Wednesday, August 7, 2013

The end of a saga: "In silico screening of 393 mutants facilitates enzyme engineering of amidase activity in CalB" accepted in PeerJ

The reviews for Martin's last paper (which we submitted 28 days ago) came back July 31st and can be found below.  Before I could even present them in a blogpost Martin had a response ready, which was sent in late yesterday and promptly accepted (I am glad I managed to upgrade before that happened!).

When I say the end of a saga here is what I mean:

The paper is submitted to arXiv Sept 20, 2012 (almost a year ago)
The papers is rejected without review by JCIM and PCCP
Journal of Molecular Catalysis B: get your act together
Original PLoS ONE reviews
Our rebuttal
The rejection
Our appeal

Anyway, I am really happy the paper found a home at +PeerJ, especially considering the only remaining alternative.

Review:
Thank you for your submission to PeerJ. I am writing to inform you that in my opinion as the Academic Editor for your article, your manuscript "In silico screening of 393 mutants facilitates enzyme engineering of amidase activity in CalB" (#2013:07:643:0:0:REVIEW) requires some minor revisions before we could accept it for publication.

The comments supplied by the reviewers on this revision are pasted below. My comments are as follows:

Editor's comments

Please address critical points raised by the first reviewer.

If you are willing to undertake these changes, please submit your revised manuscript (with any rebuttal information*) to the journal within 45 days.

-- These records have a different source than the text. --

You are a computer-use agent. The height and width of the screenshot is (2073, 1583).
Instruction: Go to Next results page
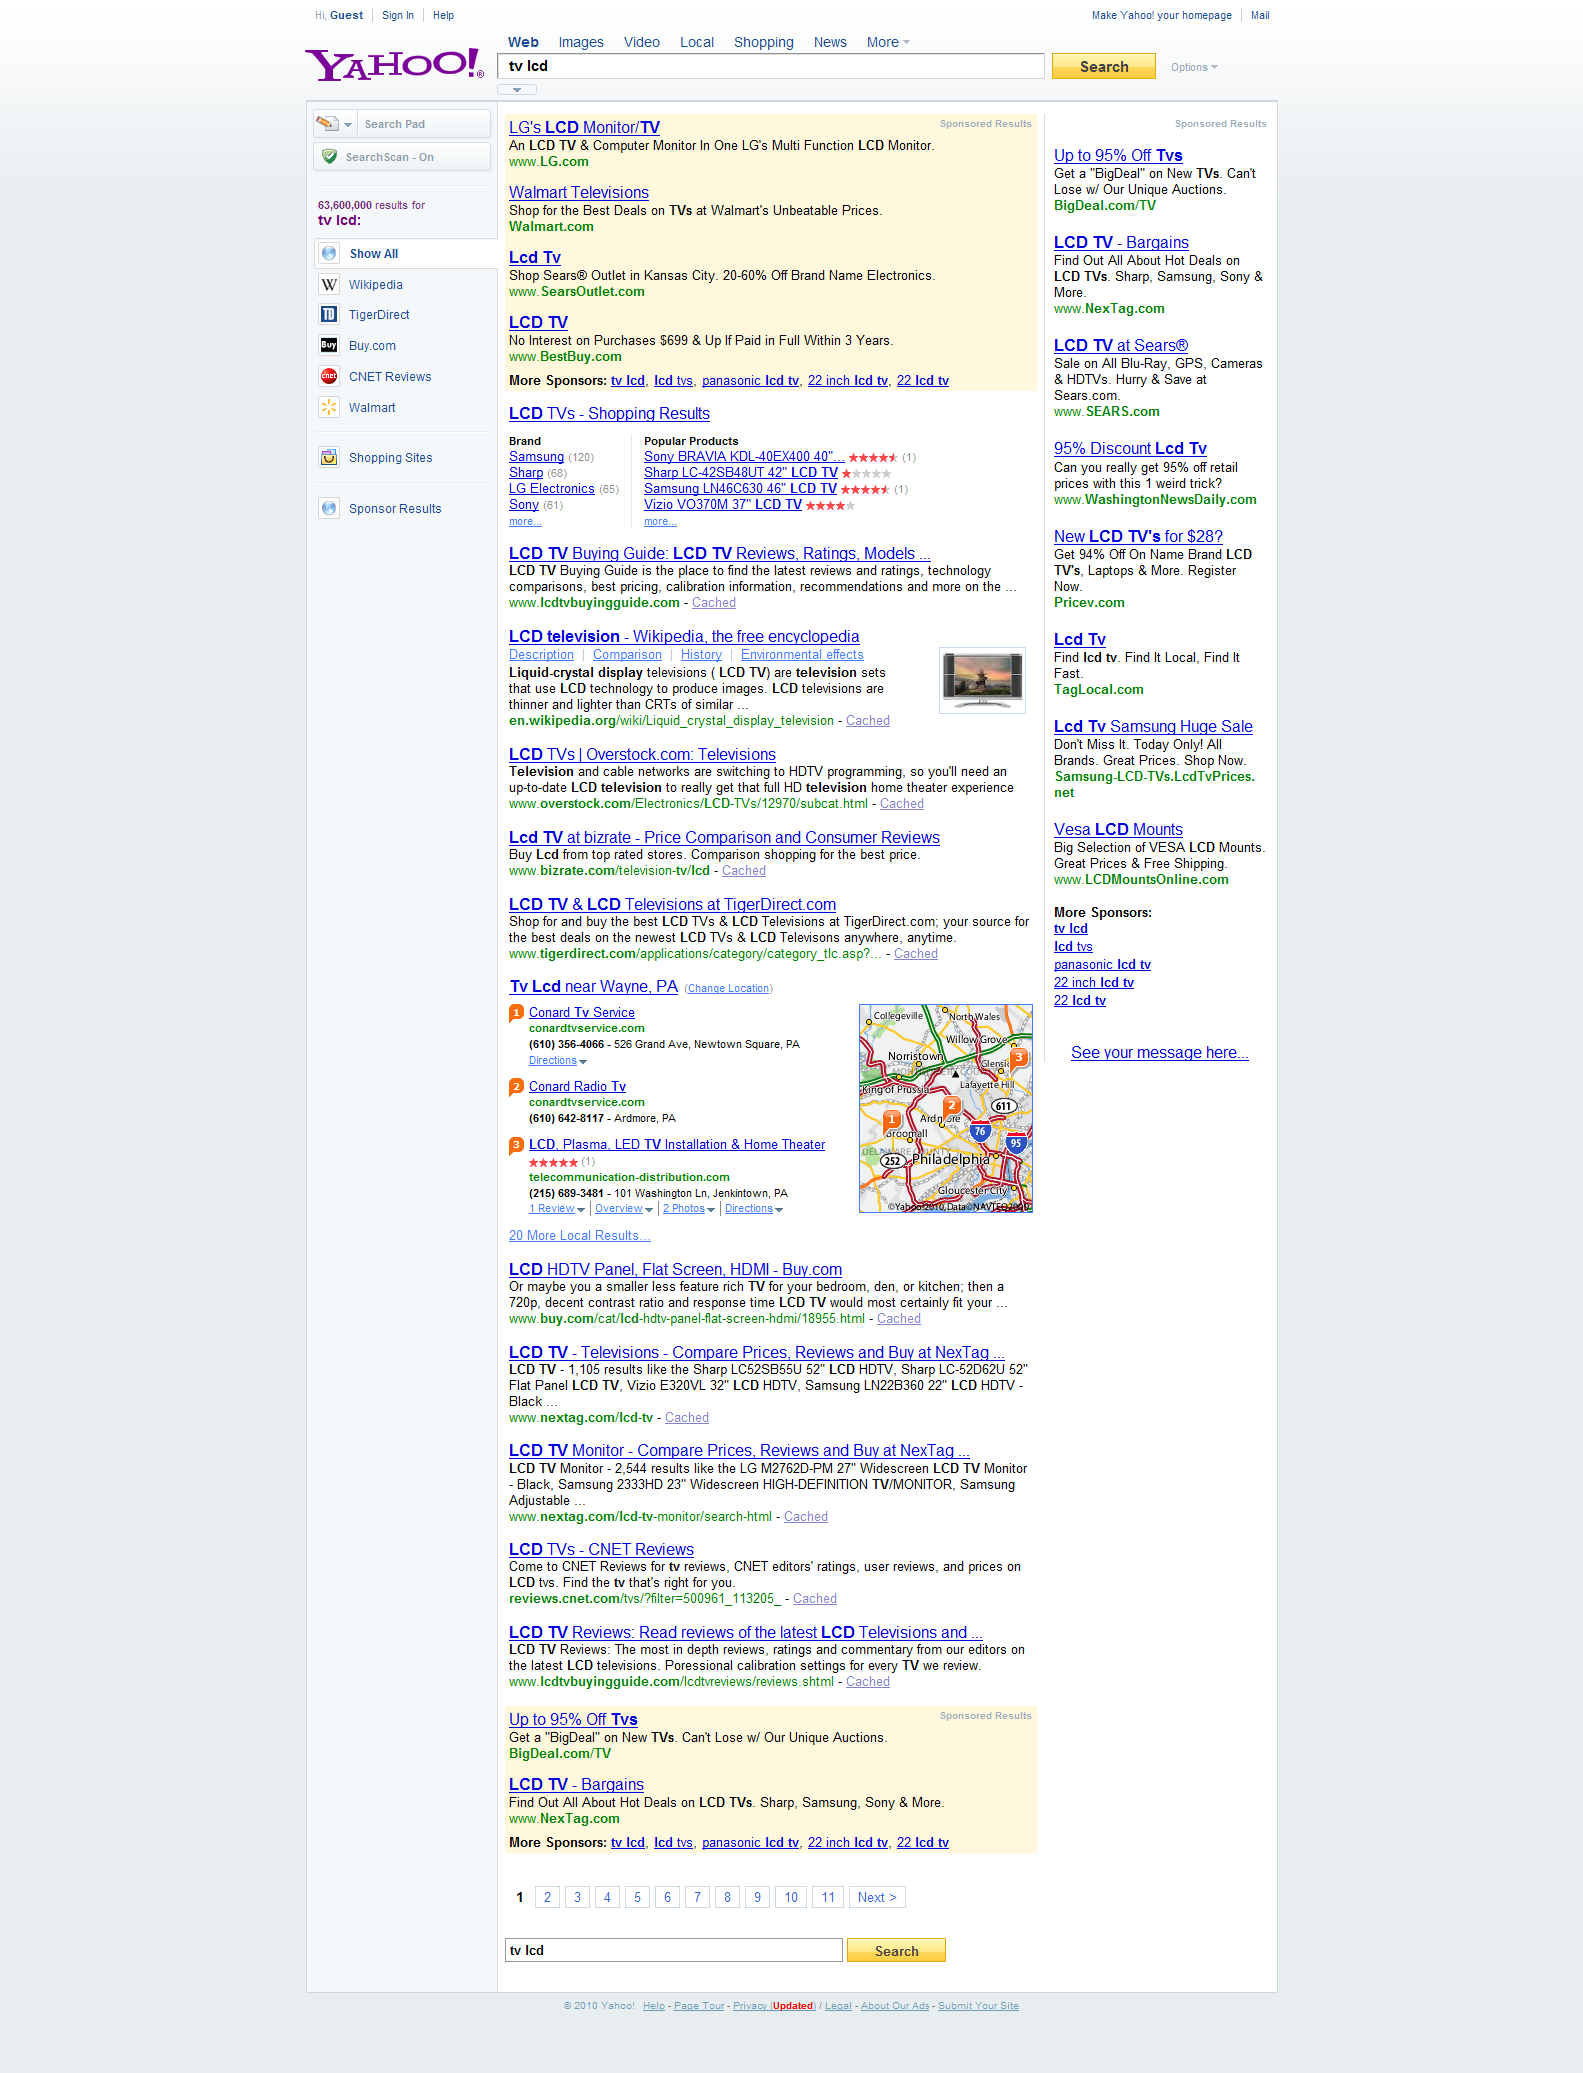pyautogui.click(x=876, y=1897)
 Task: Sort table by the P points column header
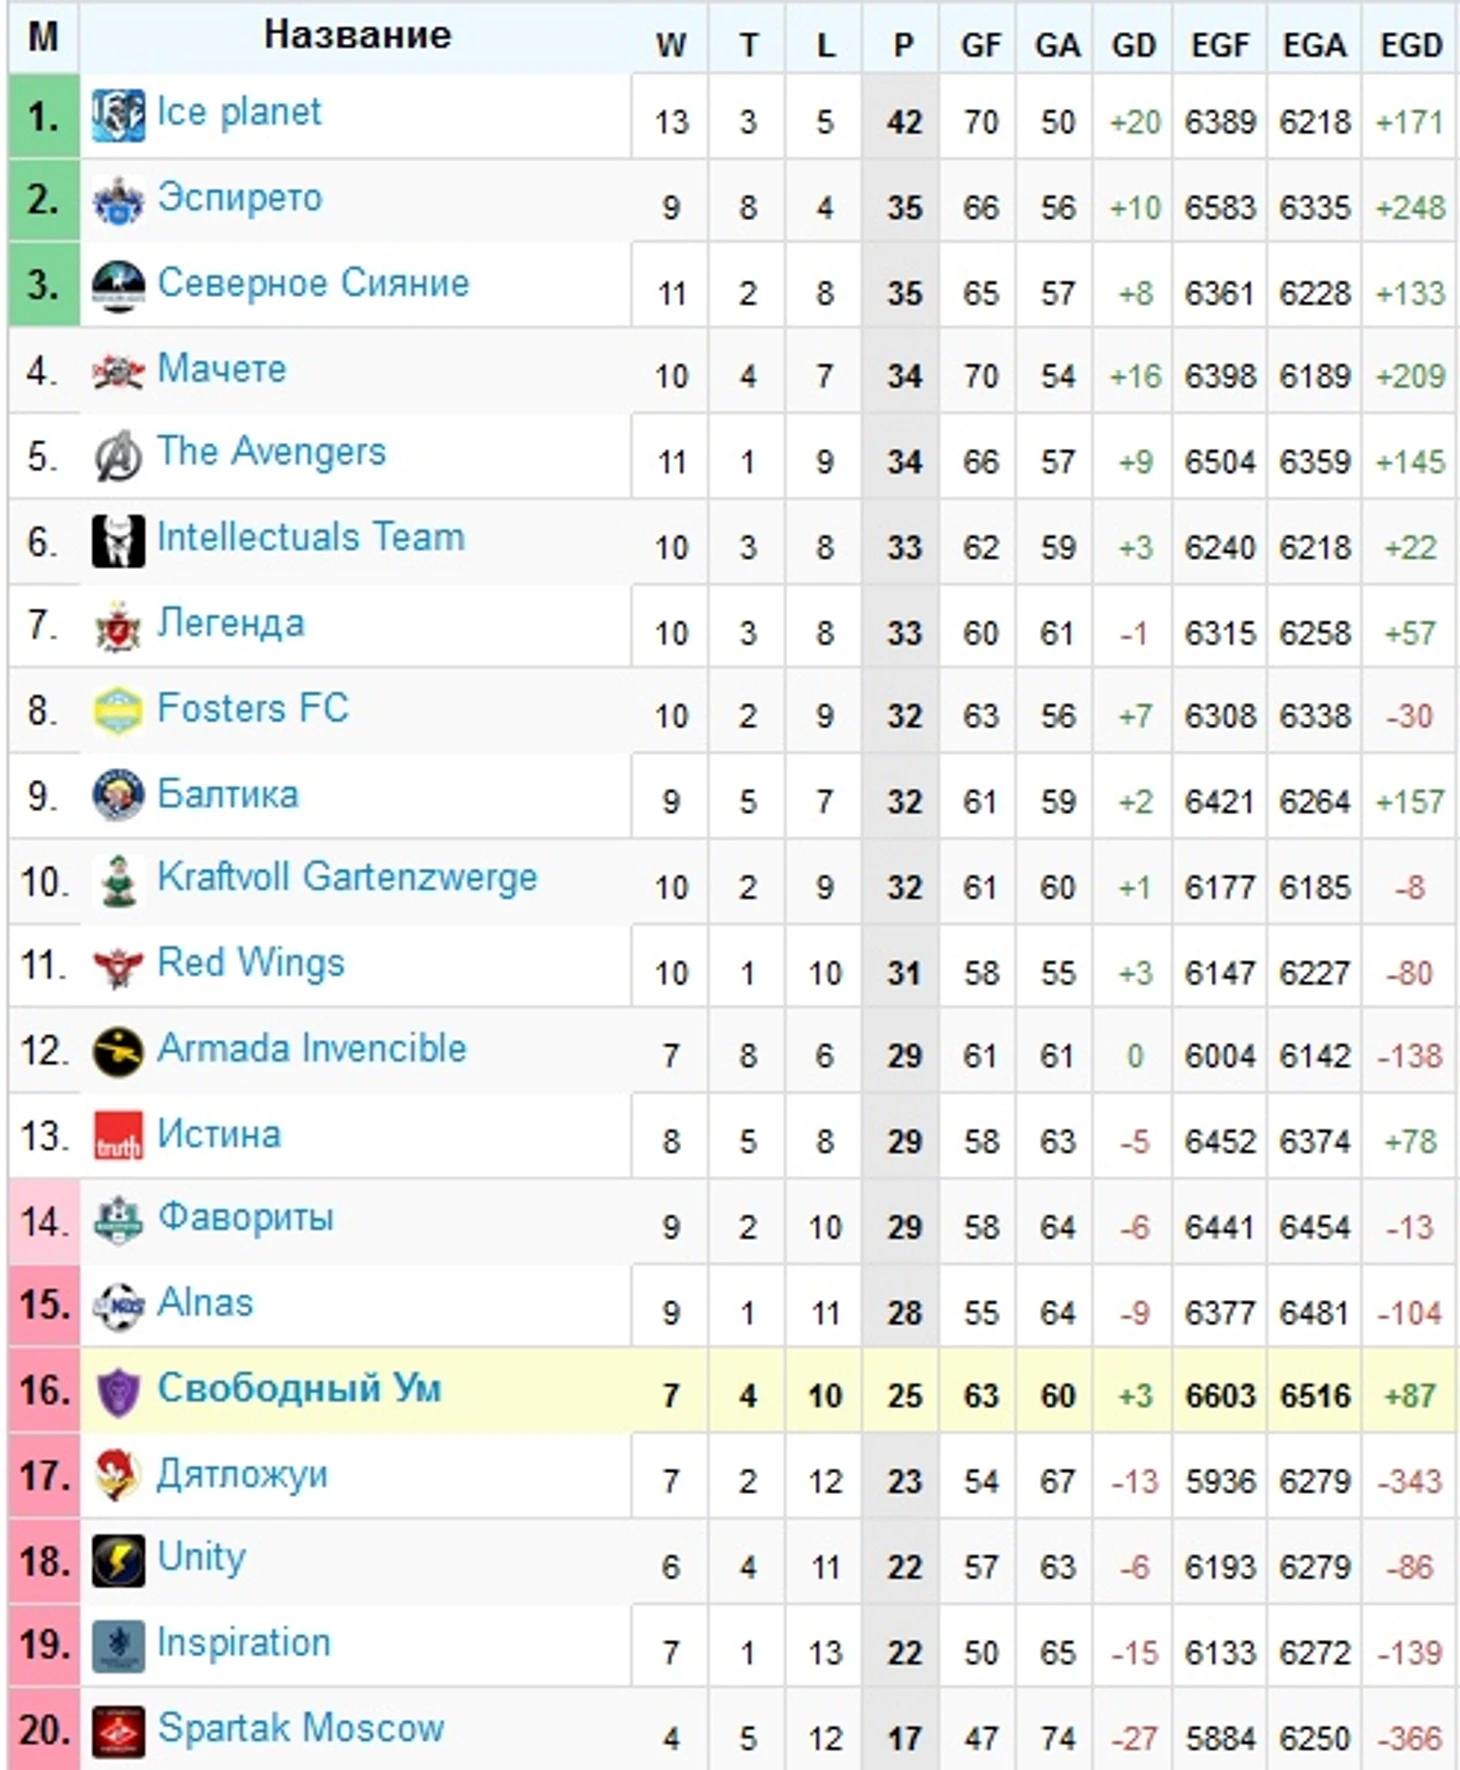(903, 45)
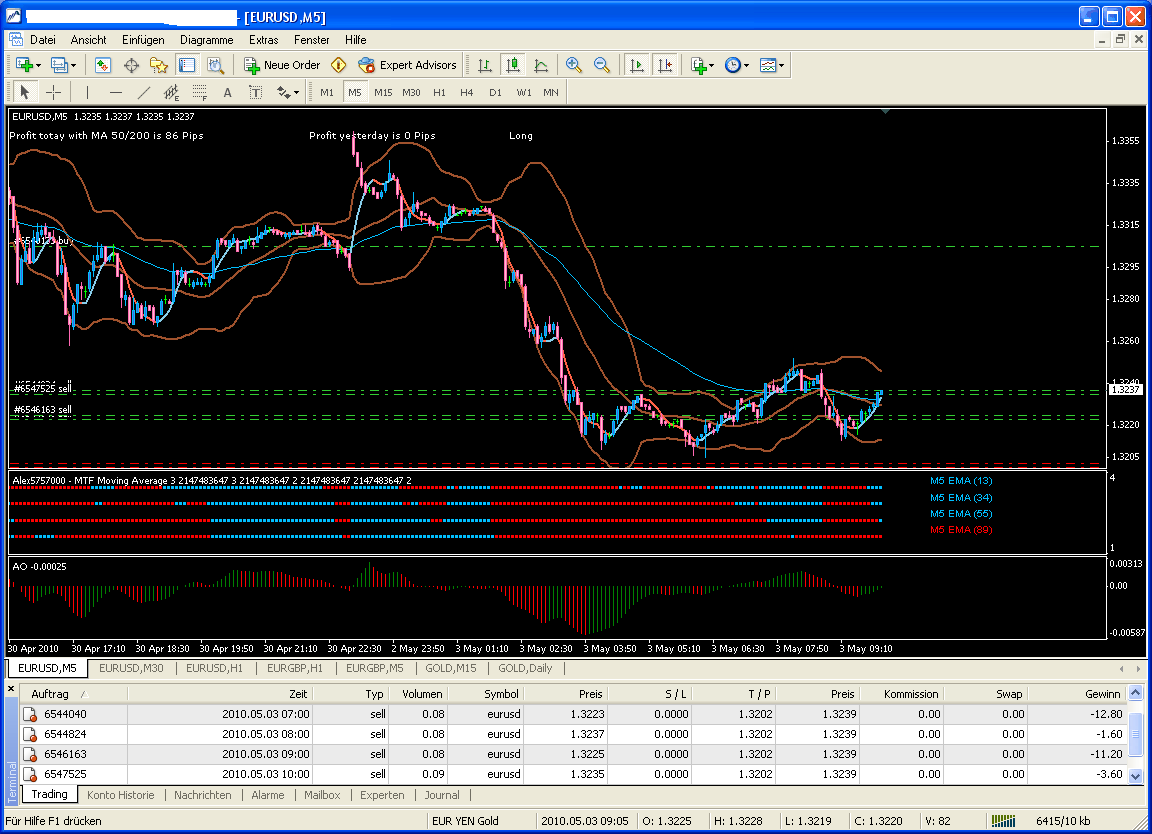Switch chart to line chart display

541,65
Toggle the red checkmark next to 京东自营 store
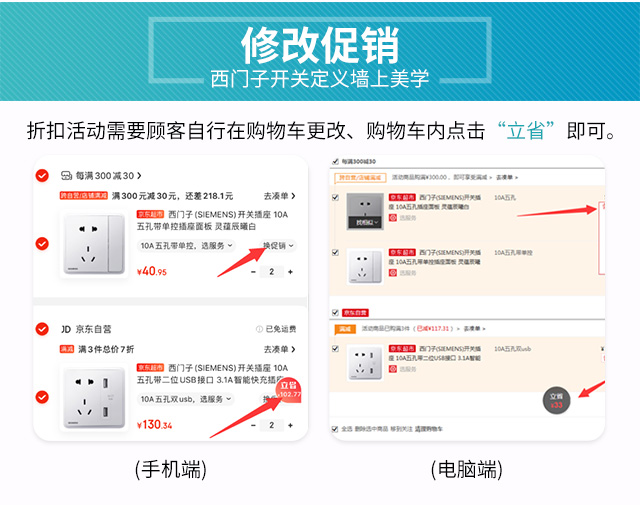 point(42,329)
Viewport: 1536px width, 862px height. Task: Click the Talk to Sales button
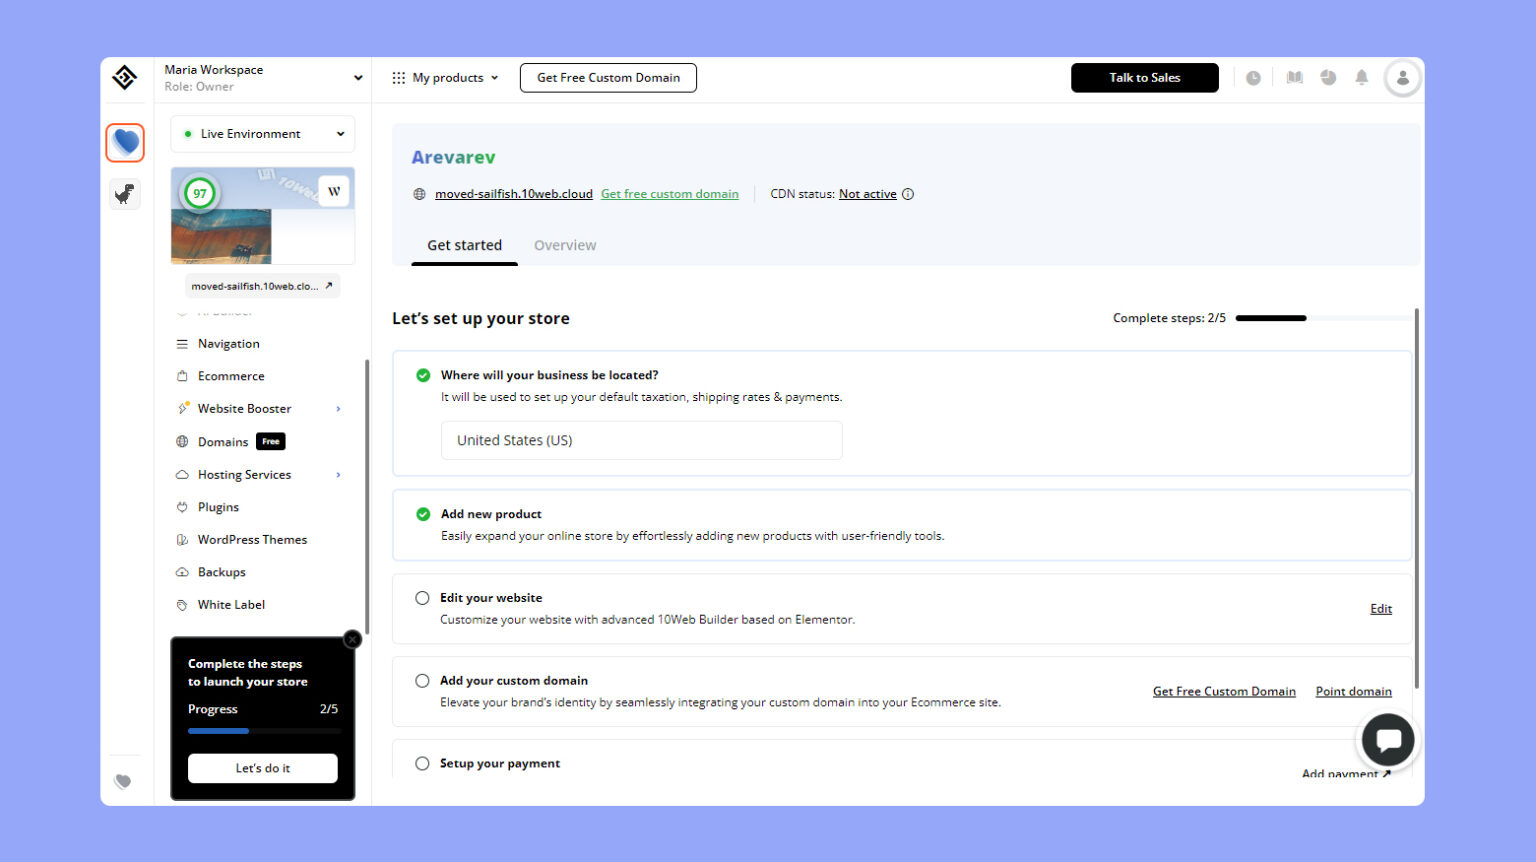(x=1144, y=77)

* A rebuttal letter and any tracked changes can be added to the file uploads page under the "Revision response files" section. Please also upload a clean untracked version for production purposes to the primary files section and replace your previous manuscript. Accepted formats for the rebuttal letter and tracked changes are: docx (preferred), doc, and PDF.

xxx 
Academic Editor for PeerJ

Reviewer Comments

Reviewer 1

Basic reporting

No Comments

Experimental design

No Comments

Validity of the findings

No Comments

Comments for the author

This manuscript describes in silico screening of CalB mutants for enzymatic amidase activity. Then the computational results are benchmarked against experimental studies. The computational approach gives reasonable results in general -- the authors demonstrate that 15 out of 22 mutants are correctly predicted in qualitative activity. The manuscript is scholarly and well written. The methods are complete and clear. The data are new and appear to be true. I recommend publishing with minor revision.
I have a few minor suggestions/questions.
1. In table 1, two columns are both labeled with “Cat.” The authors need to make more detailed labels to distinguish (one from Exp. and the other is from Calc.). Also, the authors need to include the cutoff of 12.5 kcal/mol in the table legends otherwise it is difficult for readers to correlate calculated barriers with calculated cat.
2. In pg. 8, the authors state that the cutoff is done purely for a post hoc comparison of experimental and computed data. And they used 12.5 kcal/mol as cutoff. The authors need to expand this section to give detailed descriptions about how they reach the value of 12.5 in their study.
3. For results and discussion part, the two subtitles are “Set S” and “Set L”. It might be useful to guide readers if the authors can use more detailed subtitles which can generally summarize their results.
4. In the last part of results and discussion, the authors state that I189G as a single mutant is counterproductive but lowers the barrier of G39A-A141Q-L278A. This would suggest there are couplings between I189 and G39/A141/L278. While it is difficult to figure out such kind of couplings, one simple question is, is I189 close to G39/A141/L278 in the structure.

Reviewer 2

Basic reporting

Meets all necessary criteria

Experimental design

Excellent

Validity of the findings

Excellent

Comments for the author

This is an excellent paper, nicely demonstrating the utility of a practical computational modelling approach to the prediction of enzyme activity. The method uses semiempirical quantum chemical methods to model amidase reactivity in a lipase. This is thorough work of high quality. The paper is well written and the results are analysed and presented in appropriate detail. The results will be of wide interest. This is a demonstration of a method that will find real industrial application, as well as in other contexts. The paper is suitable for publication essentially as is. A minor point is that some of the references might be lacking information (e.g. refs 27 and 28 do not look complete as written). Also, the authors might want to comment a little more on how amidase activity is achieved. There is wide debate about amidase versus esterase activity, and, while this is not the focus here, comparison with enzymes such as fatty acid amide hydrolase, which has been the subject of much modelling work, could be useful (e.g. a little more discussion on what specific features may provide amidase activity and how the designed amidases compare to natural amidaases). This could assist in future rational design (as well as in testing the quantum chemical methods by comparisons on related reactions.